#### Task to carry out
Pictures are to be left out; otherwise, copy exactly the lines from the line containing "Given: Sort by Update Date column arrow" through the end of the data.
═══ Records for the task ═══
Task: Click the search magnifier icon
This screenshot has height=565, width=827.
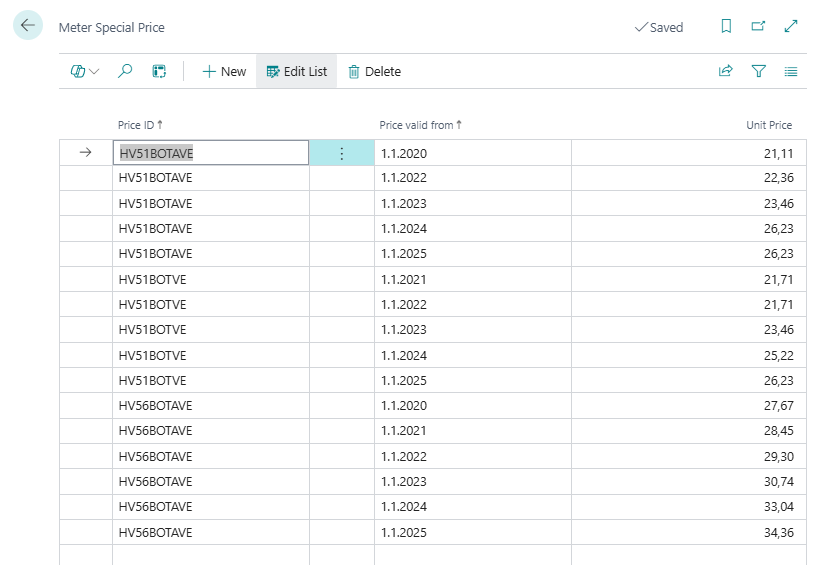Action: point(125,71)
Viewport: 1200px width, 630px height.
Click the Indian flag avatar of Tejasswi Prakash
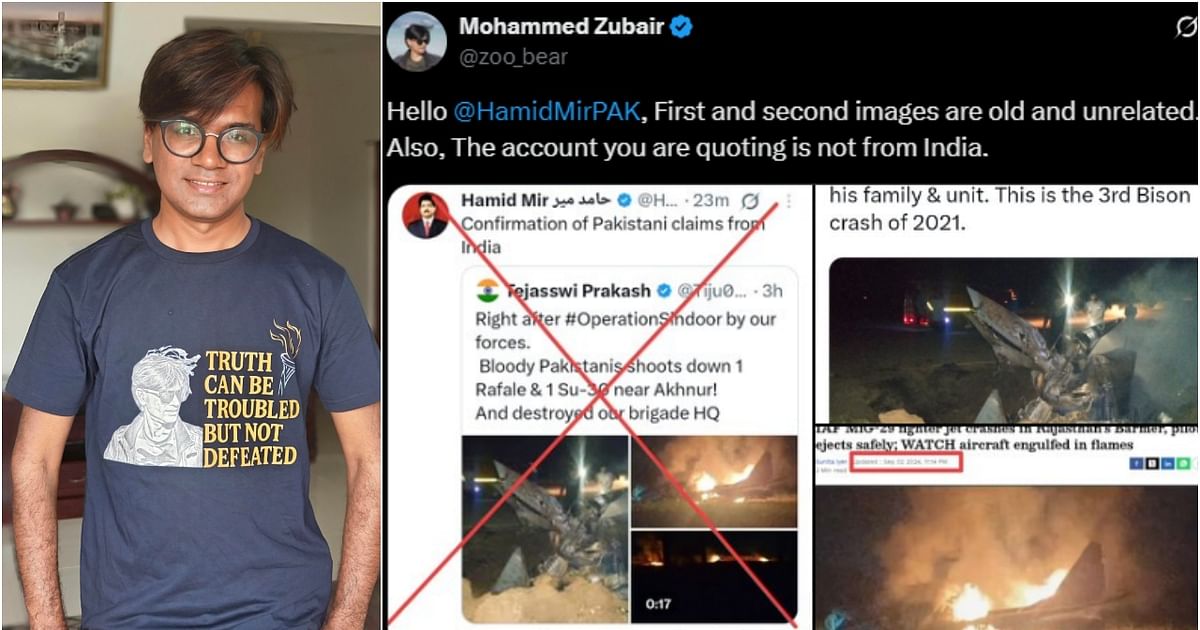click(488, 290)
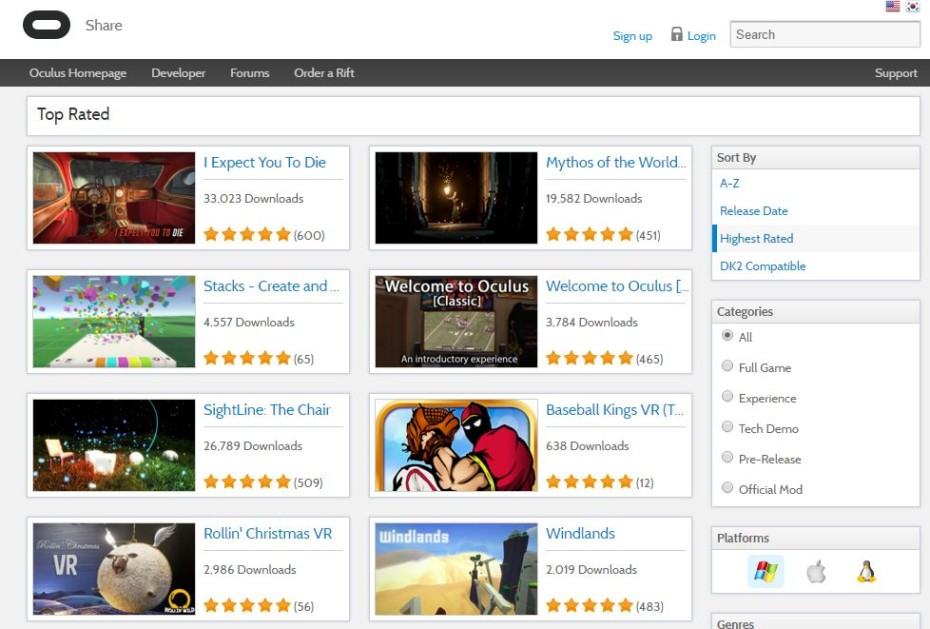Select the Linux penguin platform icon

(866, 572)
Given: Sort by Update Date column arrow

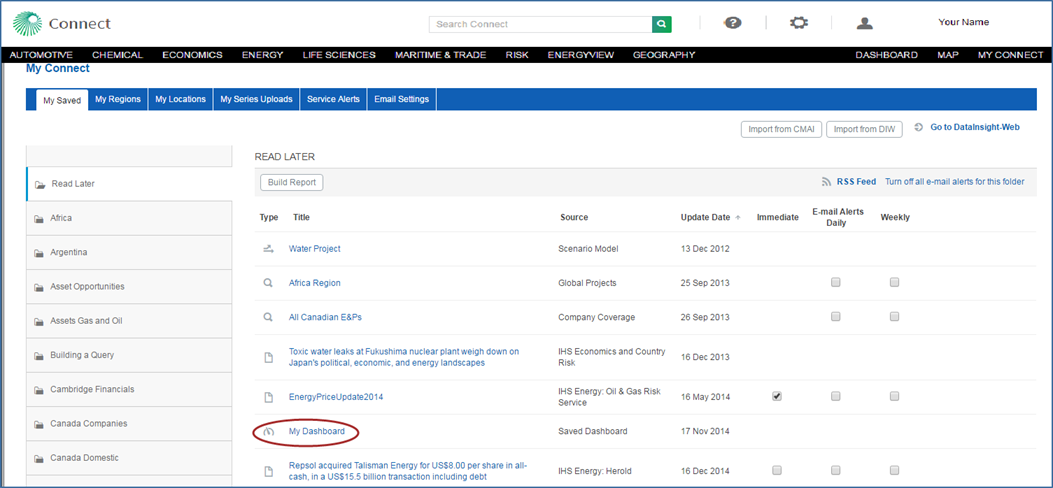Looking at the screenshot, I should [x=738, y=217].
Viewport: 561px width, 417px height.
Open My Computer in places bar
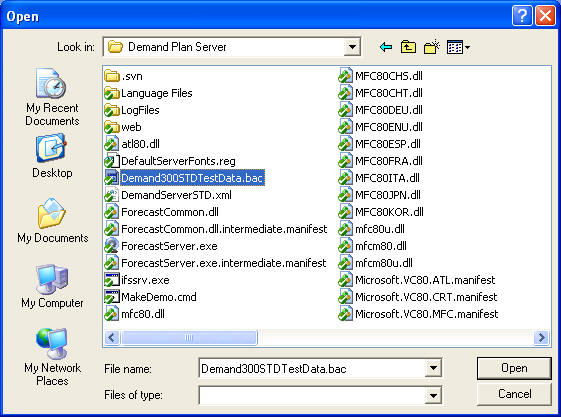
═══
#### Reply to the task
Given: Sort by Update Date column arrow

Looking at the screenshot, I should [x=738, y=217].
Viewport: 561px width, 417px height.
Open My Computer in places bar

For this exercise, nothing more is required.